William John Whittemore, Charles C. Curran, 1888/1889, oil on canvas, 17 x 21 inches

Painted representations of palettes make me very happy. Artists can besmirch their carefully rendered image with blobs of gooey color as if it were an actual palette. Paint becomes a representation of itself as well as a reminder of the messy, undifferentiated origins of the crafted picture. Paint is both in the image and falling out of it.

In William John Wittemore’s portrait of Charles Courtney Curran, a palette tips into the picture almost as an extension of Curran’s body. His thumb lies across it to secure a collection of brushes ready for their turn at the brown canvas he is working on. One of these brushes seems to be touching the marble base of a nearby sculpture, as if it was independently painting a loose atmospheric abstraction. Curran is looking at his canvas and his gaze is carried to its destination along the leg of a naked female sculpture squatting beside him. He steadies his hand with a maulstick as he brushes the surface of the painting, but that same hand visually connects to the flexed foot of the sculpture to complete a circuit that connects eye to hand, hand to brush, brush to palette.

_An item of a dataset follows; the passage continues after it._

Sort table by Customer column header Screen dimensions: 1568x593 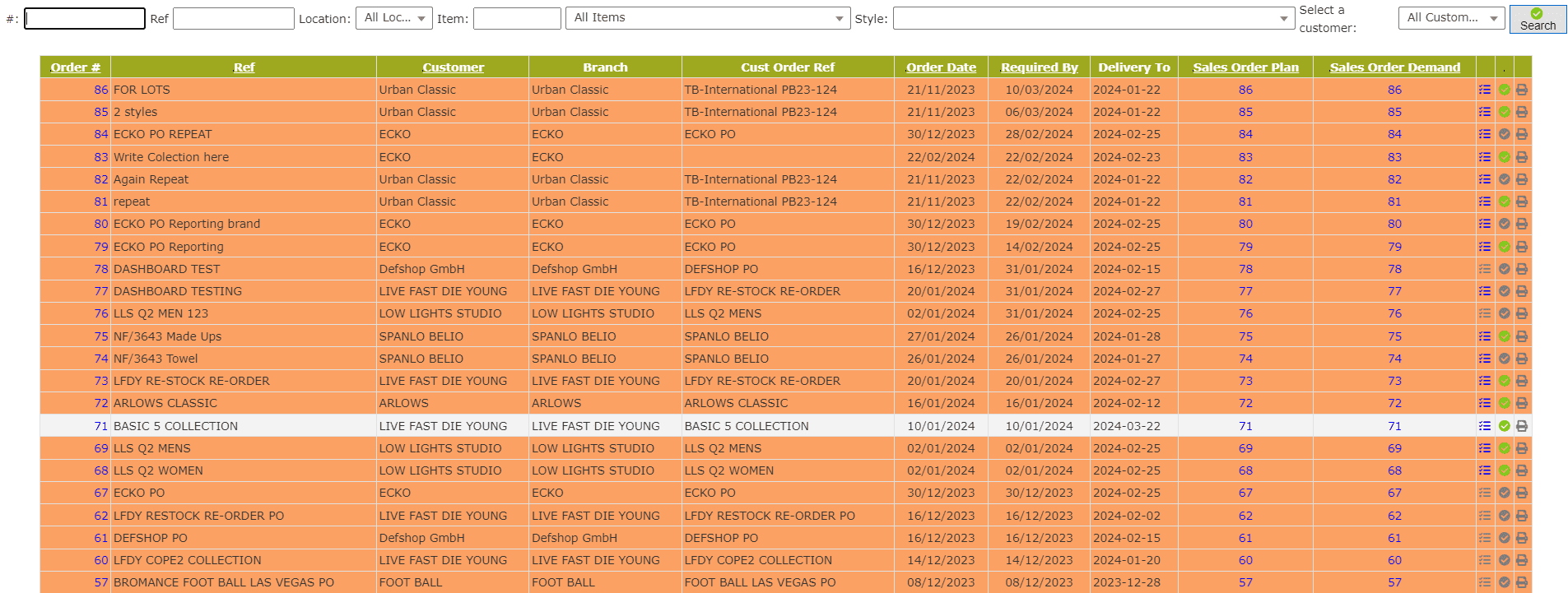(453, 67)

This is a story about vision tangled with bodies. Curran peers through glasses but also though art history, embodied as a naked female. Her head has been cropped out of the picture but a bust in the upper left corner and a naked torso at the top center supplement the parts we cannot see. Curran’s lower parts are cropped out of the picture too and it looks like Whittemore is staging an all-too-familiar gendered pair; the carnality of a naked woman and the well dressed civility of an accomplished man.

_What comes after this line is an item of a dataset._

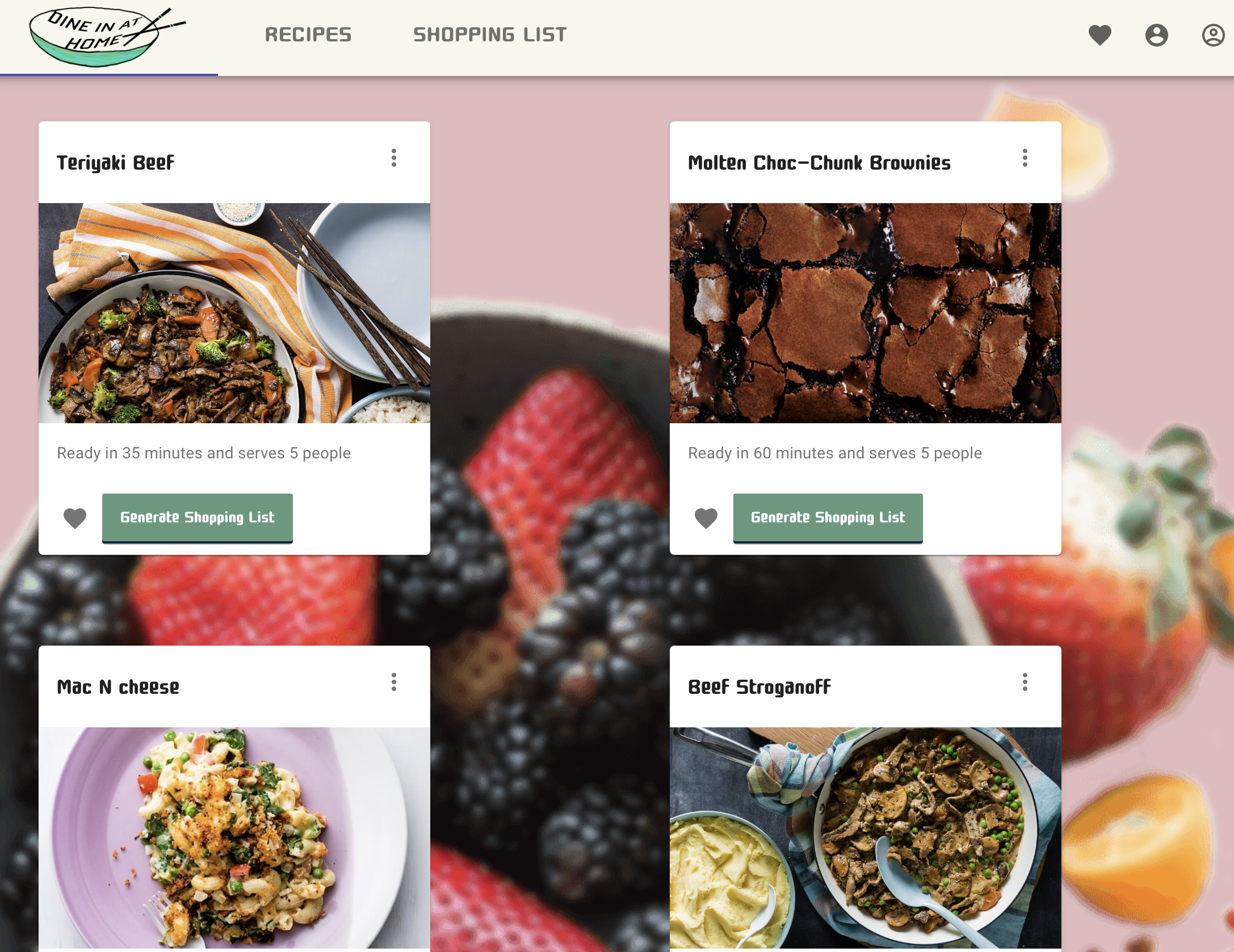Open Molten Choc-Chunk Brownies options menu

I like thinking, though, that the painting makes a complete body out of dispersed heterogeneous parts, a complicated body constrained and subdivided by guardrails, pedestals, canvas edges, bowler hats and neckties. My intuition is that Whittemore and Curran were committed traditionalists, not in the business of questioning social or aesthetic conventions. But some artworks have the power to break free of their maker’s intentions. Is Whittemore picturing Curran, like Balzac’s Frenhofer, as an artist whose ambition and practiced skill have led him to make a sticky monochrome, the observable world collapsed into fecal shadow? Or maybe he’s portraying Curran making a portrait of his palette, a blank space of potential, waiting for wet colors to be squeezed out and smeared across it.

David Humphrey, Sculptor, 2015, Acrylic on canvas, 44 x 54 inches

David Humphrey is a New York artist represented by the Fredericks & Freiser Gallery. An anthology of his art writing, Blind Handshake, was published by Periscope Publishing in 2010.